Un’ancora di salvezza da situazione altrimenti senza uscita”. È la definizione che 8 ragazzi care leavers (cresciuti lontani dalla famiglia d’origine) su 10 danno del proprio percorso all’interno delle numerose case-famiglia e comunità di affido presenti in tutta Italia.
Un dato importante, che emerge da una specifica ricerca condotta da Valerio Belotti (Università di Padova) e da Diletta Mauri, riminese, assegnista di ricerca presso l’Università di Trento (insieme nella foto) condotta su quasi 400 ragazzi care leavers. Una ricerca che fa parte di un progetto più ampio: il Care Leavers Network Italia, promosso dall’associazione Agevolando, grazie al quale il 29 gennaio scorso è stato possibile un incontro in Parlamento con il presidente della Camera Roberto Fico, per discutere del futuro delle comunità di affido in Italia.
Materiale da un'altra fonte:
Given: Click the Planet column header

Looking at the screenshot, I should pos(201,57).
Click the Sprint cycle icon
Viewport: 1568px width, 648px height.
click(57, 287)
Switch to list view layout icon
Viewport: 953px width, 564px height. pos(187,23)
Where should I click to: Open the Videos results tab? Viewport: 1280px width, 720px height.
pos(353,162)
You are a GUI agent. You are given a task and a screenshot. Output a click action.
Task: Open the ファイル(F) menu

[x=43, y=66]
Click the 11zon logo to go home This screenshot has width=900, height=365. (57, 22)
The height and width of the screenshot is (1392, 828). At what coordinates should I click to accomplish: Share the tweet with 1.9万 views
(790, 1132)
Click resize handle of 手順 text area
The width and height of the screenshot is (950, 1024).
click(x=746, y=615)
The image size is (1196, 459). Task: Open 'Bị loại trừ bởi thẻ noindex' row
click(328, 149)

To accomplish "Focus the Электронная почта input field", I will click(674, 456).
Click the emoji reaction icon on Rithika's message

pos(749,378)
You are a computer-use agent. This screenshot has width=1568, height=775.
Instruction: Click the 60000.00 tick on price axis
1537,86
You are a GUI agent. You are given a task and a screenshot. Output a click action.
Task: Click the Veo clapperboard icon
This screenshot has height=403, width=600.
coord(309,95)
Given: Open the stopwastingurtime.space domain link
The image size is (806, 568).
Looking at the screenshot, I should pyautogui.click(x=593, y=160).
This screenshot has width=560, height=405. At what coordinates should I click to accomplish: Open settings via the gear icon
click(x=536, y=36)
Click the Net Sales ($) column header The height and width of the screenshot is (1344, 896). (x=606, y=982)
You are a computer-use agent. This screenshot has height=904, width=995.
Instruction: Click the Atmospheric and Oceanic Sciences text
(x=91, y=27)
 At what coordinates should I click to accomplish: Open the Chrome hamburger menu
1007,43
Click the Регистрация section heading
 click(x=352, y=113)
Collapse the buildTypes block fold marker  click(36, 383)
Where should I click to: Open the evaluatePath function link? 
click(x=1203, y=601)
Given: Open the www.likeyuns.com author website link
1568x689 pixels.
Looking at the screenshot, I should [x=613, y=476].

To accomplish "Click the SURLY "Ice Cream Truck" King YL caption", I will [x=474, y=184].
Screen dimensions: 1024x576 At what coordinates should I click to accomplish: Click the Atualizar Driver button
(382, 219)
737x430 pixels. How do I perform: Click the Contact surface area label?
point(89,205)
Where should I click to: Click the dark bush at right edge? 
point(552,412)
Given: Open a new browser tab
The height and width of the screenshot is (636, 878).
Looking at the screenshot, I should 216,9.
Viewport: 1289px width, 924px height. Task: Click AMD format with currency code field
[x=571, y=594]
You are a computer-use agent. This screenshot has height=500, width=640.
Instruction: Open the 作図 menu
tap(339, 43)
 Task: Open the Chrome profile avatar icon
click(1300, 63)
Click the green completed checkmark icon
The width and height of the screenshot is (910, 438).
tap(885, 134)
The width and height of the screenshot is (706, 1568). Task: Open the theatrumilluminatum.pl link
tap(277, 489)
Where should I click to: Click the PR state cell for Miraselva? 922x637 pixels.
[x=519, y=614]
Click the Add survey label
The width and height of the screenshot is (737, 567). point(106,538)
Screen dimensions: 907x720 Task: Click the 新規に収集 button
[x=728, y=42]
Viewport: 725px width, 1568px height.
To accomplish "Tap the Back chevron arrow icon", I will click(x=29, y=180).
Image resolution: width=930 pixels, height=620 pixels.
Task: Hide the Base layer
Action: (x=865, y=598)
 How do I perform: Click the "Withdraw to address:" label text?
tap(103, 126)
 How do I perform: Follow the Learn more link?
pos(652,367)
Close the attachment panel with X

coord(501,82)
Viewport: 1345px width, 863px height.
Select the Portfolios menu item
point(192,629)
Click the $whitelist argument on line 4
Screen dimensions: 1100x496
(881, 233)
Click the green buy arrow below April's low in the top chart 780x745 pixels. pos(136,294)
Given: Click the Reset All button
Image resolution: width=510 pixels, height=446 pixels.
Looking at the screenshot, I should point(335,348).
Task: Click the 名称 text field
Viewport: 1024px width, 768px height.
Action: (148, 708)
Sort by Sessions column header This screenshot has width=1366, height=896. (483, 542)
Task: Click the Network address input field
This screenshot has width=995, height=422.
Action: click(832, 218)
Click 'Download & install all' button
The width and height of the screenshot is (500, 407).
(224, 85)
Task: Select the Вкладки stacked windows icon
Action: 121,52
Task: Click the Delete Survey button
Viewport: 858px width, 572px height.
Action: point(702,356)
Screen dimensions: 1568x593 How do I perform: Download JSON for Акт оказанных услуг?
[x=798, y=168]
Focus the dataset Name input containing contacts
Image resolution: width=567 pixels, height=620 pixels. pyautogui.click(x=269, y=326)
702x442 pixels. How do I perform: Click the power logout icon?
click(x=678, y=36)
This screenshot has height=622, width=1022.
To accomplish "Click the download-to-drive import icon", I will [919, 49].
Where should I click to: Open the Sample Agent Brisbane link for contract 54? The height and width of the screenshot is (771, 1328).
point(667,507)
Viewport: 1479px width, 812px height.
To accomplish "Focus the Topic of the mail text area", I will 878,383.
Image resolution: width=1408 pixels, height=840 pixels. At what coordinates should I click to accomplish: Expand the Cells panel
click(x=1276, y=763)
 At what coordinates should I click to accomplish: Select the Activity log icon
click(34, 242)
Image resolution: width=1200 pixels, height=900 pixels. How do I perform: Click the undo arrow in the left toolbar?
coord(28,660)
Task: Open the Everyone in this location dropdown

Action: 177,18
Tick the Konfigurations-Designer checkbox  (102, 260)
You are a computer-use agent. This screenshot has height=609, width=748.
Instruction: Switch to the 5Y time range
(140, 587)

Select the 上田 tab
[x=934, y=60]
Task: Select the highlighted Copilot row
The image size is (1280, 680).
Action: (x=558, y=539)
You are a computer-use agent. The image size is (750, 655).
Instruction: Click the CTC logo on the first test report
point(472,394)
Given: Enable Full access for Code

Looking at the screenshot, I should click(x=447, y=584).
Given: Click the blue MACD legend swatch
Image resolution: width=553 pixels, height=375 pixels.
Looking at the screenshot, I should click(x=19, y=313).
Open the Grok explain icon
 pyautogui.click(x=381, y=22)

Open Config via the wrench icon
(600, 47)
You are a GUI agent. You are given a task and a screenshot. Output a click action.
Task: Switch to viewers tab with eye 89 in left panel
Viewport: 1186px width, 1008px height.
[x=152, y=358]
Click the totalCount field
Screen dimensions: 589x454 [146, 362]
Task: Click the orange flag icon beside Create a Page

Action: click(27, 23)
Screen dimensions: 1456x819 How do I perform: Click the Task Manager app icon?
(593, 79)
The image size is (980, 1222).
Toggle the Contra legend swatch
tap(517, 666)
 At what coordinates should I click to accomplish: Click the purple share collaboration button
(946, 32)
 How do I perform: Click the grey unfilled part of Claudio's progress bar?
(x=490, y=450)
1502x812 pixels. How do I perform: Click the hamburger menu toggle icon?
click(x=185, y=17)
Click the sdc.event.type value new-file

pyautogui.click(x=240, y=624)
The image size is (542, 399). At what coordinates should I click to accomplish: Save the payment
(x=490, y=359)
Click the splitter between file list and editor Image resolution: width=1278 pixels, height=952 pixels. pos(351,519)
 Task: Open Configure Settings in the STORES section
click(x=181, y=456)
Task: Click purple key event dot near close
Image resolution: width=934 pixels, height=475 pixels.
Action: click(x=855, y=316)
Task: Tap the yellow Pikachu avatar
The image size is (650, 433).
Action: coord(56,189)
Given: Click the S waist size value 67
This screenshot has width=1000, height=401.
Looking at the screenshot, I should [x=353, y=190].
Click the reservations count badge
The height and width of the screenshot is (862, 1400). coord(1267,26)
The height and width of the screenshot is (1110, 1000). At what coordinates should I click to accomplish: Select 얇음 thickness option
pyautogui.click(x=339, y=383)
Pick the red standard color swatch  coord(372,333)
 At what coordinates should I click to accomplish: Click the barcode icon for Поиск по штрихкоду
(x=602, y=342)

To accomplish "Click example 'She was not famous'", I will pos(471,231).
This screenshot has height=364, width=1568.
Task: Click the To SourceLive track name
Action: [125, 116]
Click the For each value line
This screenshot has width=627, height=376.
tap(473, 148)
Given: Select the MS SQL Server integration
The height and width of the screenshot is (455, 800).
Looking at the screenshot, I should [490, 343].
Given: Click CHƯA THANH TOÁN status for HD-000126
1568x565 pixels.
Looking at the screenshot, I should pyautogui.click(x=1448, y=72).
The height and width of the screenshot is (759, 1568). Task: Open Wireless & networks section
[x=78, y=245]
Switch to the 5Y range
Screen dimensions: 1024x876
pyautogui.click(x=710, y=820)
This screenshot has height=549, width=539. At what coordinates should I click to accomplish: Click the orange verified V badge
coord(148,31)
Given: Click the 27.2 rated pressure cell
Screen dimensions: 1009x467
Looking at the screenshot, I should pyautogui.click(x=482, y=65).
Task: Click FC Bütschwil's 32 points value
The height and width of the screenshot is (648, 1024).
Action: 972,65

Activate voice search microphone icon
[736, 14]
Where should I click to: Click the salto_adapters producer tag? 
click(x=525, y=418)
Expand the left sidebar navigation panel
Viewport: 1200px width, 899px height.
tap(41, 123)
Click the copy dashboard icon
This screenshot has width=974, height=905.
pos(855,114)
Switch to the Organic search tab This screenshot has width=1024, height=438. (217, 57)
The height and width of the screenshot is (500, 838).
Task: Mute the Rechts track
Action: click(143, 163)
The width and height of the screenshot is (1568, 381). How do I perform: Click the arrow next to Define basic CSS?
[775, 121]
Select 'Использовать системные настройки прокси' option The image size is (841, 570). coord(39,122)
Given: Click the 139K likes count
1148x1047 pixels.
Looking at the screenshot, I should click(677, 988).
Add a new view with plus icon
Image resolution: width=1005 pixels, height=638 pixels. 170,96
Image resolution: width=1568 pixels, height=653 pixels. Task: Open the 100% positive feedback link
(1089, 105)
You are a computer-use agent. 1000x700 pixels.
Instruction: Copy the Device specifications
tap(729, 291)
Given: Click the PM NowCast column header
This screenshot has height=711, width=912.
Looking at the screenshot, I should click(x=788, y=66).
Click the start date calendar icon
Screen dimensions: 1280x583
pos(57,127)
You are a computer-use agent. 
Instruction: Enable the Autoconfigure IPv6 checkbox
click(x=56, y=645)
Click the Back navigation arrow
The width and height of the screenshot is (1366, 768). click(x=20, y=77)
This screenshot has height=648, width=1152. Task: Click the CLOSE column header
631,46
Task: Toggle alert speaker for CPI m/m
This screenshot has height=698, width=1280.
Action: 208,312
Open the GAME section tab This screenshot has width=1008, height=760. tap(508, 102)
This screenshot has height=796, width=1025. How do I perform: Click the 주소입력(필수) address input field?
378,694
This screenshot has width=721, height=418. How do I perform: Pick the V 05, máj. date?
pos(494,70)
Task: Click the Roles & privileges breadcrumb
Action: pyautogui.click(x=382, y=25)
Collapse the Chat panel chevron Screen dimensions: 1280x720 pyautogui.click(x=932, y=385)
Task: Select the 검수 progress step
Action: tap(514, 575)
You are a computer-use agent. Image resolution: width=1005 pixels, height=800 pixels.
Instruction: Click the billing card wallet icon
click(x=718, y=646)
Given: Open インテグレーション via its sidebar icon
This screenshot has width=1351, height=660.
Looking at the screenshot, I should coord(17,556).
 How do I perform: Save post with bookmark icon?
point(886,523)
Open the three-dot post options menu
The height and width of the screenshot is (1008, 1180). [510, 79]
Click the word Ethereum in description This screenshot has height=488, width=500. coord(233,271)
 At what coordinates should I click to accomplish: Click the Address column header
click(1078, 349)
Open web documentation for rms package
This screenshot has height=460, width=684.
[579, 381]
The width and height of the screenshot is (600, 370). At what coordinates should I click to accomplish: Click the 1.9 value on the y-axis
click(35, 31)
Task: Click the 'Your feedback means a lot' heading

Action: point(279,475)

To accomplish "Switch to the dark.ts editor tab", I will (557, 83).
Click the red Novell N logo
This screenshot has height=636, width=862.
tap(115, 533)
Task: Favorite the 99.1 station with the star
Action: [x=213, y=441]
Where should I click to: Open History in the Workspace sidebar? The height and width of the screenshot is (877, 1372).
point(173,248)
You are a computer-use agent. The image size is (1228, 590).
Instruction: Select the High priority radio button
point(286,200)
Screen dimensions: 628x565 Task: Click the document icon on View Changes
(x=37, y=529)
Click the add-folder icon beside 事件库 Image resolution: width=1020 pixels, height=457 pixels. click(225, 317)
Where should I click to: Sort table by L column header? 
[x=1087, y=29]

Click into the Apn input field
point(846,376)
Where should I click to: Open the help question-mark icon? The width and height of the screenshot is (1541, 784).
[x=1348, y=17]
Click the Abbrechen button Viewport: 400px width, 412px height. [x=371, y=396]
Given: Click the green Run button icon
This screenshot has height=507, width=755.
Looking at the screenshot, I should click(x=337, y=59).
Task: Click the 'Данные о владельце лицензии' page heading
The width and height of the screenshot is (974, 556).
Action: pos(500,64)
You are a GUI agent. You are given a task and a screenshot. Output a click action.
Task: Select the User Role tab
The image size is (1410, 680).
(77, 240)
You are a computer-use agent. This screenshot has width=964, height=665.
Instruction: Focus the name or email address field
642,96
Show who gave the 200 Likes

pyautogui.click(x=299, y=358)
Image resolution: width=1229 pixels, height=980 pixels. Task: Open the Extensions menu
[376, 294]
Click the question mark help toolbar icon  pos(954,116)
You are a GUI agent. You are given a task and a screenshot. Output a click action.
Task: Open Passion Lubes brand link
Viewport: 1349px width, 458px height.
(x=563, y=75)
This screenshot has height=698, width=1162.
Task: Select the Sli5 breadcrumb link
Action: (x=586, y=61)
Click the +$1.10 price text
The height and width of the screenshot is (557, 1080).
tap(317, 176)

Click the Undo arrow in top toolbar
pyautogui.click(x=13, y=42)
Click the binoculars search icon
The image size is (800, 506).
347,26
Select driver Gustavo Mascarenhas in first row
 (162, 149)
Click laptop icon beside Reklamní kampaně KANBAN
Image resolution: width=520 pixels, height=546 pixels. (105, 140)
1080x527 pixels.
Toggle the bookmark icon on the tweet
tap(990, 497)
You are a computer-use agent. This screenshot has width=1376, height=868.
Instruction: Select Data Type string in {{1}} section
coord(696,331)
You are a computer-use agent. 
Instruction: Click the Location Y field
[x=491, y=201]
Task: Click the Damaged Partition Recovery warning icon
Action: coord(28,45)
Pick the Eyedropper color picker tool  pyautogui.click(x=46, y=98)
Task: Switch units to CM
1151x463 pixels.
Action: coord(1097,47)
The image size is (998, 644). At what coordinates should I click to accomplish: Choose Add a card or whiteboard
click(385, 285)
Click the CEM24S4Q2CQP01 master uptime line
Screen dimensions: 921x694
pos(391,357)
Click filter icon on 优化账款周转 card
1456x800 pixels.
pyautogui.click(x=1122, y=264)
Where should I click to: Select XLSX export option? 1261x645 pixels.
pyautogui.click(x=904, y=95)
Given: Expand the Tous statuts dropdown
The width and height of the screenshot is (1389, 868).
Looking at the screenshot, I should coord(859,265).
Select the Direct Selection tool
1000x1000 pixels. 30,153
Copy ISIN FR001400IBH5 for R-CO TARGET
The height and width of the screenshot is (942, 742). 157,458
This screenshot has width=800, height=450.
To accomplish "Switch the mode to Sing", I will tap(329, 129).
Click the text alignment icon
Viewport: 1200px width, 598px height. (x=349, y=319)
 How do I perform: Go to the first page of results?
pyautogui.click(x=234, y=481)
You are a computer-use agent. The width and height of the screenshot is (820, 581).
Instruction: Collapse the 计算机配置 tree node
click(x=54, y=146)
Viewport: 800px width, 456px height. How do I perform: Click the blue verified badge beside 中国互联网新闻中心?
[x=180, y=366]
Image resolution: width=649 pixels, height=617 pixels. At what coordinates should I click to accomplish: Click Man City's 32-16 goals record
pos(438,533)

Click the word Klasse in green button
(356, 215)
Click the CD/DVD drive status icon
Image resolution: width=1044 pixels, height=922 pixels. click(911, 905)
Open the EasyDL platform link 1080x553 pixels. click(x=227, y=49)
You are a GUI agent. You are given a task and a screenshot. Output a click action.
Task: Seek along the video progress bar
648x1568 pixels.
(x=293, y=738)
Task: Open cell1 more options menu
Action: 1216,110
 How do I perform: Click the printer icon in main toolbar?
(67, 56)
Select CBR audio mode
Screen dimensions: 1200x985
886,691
Diletta Mauri, ci spieghi. Cos’è esattamente il Care Leavers Network?
“È una rete informale di ragazzi che hanno vissuto fuori dalla propria famiglia d’origine. Il progetto ha lo scopo di far incontrare questi ragazzi, far sì che possano confrontarsi sulle proprie storie e da lì iniziare un dialogo con le istituzioni per capire cosa funzioni e cosa migliorare nelle realtà di affido e accoglienza del nostro Paese. L’idea, dunque, all’interno di questo progetto, è stata quella di raccogliere il sentimento di questi giovani, attraverso dei questionari costruiti su temi che gli stessi ragazzi del progetto sentivano come importanti per la propria vita”.
E cosa è emerso?
“Il campione è rappresentato da 373 giovani tra i 15 e 25 anni, di cui il 30% ancora minorenni. Di questi, il 64% è nato in Italia, il 36% in un altro Paese, soprattutto Albania, Pakistan e Romania. Tra i dati più importanti c’è sicuramente la valutazione complessiva del proprio percorso di accoglienza: per il 94% dei ragazzi è stata un’opportunità di cambiamento, e per l’85% addirittura un’àncora di salvezza. Allo stesso tempo, però, emerge anche la delicatezza e la complessità di questo tipo di percorsi: per l’80% di loro è stata un’esperienza faticosa. Nonostante i dati positivi, però, emergono alcune criticità”.
Ad esempio?
“La metà dei ragazzi, il 48%, ritiene che l’uscita dal percorso di accoglienza non sia stata pianificata gradualmente. Non solo: sempre la metà dichiara che in fase di uscita aveva bisogno di un supporto per proseguire gli studi, ma il 62% di loro non l’ha ricevuto. Da questi dati, insomma, emerge che c’è una certa disparità tra l’attento accompagnamento dei ragazzi fino all’età oggi ritenuta massima, 21 anni, e l’uscita da questi percorsi, ritenuta brusca e improvvisa. E su questo bisogna lavorare molto”.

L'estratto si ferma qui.